Сестра Седьмая хлопнула пастью в воздухе, лязгнув клыками.
– Подтверждение! Цитата: «Показателем жизнеспособности постиндустриальной экономики дефицита является переход от экономики косвенного уровня, использующей маркеры обмена товарами и услугами, к экономике древовидной структуры, характеризующейся оптимальным распределением производственных систем в согласии с итерированной дилеммой заключенного «зуб-за-зуб». Деньги суть симптом нищеты и неэффективности». Конец цитаты. «Манифест марксистов-гилдеристов», глава вторая. Почему вы не выполняете?
– Потому что наш народ в массе своей к этому еще не готов, – ответил Буря без обиняков. Напряжение в спине стало проходить. Если эта уродина хочет обсуждать революционную диалектику, уж я-то маху не дам! – Когда мы построим посттехнологическую утопию, все будет так, как вы говорите. Но сейчас нам нужна руководящая партия, чтобы вести наш народ к полному пониманию принципов идеологической корректности и постэкономической оптимизации.
– Но марксизм-гилдеризм и демократическое экстропианство – это анархистская эстетика. Зачем же руководящая партия? Комитет? Революция?
– Да потому что традиции такие, черт побери! – взорвался Рубинштейн. – Мы этой вот революции ждали больше двухсот лет! А до того – двести лет ждали первой революции, вот так у нас делается. И получается! Так отчего нам и дальше так не действовать?
– Разговоры о традиции в самый разгар Сингулярности. – Сестра Седьмая завертела головой, разглядывая в окнах туманный вечерний дождь. – Недоумение максимизировано. Непонимание, что сингулярность есть обрыв всех традиций? Революция необходима. Демонтировать старое, торжественно внедрить новое. Ранее сомневалась в вашей разумности. Теперь сомневаюсь в наличии безумия, разумности не сомневаюсь. Только разумные организмы могут демонстрировать суперлативную иррациональность!

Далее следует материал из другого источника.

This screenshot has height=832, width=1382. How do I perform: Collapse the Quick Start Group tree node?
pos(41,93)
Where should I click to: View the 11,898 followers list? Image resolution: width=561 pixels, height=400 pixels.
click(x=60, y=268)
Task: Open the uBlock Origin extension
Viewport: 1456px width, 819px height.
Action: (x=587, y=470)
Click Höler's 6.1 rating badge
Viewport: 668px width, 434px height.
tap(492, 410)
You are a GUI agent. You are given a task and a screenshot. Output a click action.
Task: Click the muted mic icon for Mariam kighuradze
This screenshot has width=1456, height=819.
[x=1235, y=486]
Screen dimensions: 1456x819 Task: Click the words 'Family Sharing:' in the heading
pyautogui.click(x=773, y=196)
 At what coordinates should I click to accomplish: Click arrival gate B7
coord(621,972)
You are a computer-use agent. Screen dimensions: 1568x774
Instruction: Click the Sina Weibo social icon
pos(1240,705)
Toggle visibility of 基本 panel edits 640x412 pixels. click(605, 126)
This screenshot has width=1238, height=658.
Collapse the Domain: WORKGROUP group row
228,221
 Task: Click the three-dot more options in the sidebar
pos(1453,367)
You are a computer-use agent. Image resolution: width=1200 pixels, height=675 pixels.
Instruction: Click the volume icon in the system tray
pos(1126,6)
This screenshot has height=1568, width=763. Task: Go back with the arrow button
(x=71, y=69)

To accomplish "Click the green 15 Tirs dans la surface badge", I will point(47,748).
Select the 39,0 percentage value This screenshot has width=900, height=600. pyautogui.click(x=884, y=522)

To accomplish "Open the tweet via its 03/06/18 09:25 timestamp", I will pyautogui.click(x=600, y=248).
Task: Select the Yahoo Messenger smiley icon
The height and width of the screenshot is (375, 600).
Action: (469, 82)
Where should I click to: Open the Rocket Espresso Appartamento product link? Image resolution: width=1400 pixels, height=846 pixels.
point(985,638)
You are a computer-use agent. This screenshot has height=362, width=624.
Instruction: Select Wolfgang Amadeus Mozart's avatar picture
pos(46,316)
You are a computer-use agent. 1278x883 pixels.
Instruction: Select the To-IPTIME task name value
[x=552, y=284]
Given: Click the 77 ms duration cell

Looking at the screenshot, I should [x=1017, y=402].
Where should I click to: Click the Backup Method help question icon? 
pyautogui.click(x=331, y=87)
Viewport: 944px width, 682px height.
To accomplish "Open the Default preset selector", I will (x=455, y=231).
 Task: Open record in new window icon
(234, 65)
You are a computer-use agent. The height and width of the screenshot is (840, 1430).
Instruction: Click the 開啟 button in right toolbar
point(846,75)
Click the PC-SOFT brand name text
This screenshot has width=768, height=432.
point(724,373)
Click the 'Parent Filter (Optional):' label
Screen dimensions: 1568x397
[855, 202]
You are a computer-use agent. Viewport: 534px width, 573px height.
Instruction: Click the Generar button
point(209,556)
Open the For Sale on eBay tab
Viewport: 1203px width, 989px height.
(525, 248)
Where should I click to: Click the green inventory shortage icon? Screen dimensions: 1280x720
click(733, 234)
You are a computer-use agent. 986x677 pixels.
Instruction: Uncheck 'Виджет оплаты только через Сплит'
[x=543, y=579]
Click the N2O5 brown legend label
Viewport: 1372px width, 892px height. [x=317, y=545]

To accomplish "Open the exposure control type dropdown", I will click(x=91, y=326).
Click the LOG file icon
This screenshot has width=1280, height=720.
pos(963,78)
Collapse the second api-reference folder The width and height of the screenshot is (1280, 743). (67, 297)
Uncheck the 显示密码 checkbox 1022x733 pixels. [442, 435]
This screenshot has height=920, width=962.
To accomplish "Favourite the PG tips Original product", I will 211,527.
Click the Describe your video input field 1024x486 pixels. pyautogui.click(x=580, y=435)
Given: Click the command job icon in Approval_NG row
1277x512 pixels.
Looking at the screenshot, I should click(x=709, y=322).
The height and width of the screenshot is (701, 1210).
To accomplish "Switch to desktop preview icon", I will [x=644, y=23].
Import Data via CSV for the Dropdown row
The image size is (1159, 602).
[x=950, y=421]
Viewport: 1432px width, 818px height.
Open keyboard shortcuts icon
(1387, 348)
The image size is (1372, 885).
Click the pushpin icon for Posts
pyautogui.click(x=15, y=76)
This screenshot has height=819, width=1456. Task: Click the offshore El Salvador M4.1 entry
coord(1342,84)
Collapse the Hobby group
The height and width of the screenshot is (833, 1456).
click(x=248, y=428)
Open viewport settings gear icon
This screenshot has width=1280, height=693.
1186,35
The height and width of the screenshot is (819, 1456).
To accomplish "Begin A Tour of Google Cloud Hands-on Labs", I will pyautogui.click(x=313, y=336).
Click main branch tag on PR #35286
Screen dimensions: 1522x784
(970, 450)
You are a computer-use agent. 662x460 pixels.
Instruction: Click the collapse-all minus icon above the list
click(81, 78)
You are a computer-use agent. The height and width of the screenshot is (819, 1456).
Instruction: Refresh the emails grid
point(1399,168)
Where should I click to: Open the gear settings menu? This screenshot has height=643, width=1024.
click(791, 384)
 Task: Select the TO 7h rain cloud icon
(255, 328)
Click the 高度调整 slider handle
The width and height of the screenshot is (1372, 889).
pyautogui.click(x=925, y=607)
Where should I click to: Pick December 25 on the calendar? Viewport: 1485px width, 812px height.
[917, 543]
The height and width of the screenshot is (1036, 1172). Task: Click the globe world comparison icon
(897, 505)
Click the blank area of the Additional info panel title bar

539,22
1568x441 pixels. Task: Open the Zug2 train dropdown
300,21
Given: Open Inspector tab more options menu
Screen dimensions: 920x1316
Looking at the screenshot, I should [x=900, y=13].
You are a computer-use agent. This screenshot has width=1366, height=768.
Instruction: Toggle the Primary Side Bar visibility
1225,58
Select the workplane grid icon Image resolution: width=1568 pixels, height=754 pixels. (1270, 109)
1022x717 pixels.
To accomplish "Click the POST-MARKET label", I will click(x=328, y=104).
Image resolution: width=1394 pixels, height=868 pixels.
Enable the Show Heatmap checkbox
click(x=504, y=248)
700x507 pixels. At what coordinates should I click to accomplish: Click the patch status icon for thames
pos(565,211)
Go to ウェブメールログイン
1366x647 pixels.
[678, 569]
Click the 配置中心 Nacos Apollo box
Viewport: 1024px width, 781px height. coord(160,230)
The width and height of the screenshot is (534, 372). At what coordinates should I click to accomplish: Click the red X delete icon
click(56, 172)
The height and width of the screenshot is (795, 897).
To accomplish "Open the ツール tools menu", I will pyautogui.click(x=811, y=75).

– Вот это может быть и верно. – Рубинштейн осторожно уже в третий раз нажал под столом кнопку тревоги. Какого черта она не работает? – Но чего вы здесь от меня хотите?
Сестра Седьмая обнажила зубы в ухмылке.
– Я прихожу приносить Критику. – Рубиновые вытянутые глаза уставились на Рубинштейна. Критикесса резко встала, под коричневой грязной кожей дрогнула рябь мускулов. На голове поднялась венчиком бахрома рыжеватых волос. – Твои охранники не ответят. Я Критикую. Ты идешь со мной. Немедленно!
* * *
В боевой рубке «Полководца Ванека» было тихо и спокойно по сравнению с почти паникой возле Прииска Вольфа, и все же никто бы не сказал, что это мирный рейс. Нет, ведь Илья Муромец стоял в глубине рубки, пристально за всем наблюдая. Старик заглядывал не менее двух раз в сутки – просто кивал от дверей, но все замечали, что он здесь. Иногда даже адмирал присутствовал, мрачно и молча глядя из своего инвалидного кресла – воспоминанием о предыдущей войне.
– Возможность финального маневра через час, – доложил рулевой.
– Так держать!
– Есть так держать. Разведка? Ваша подача.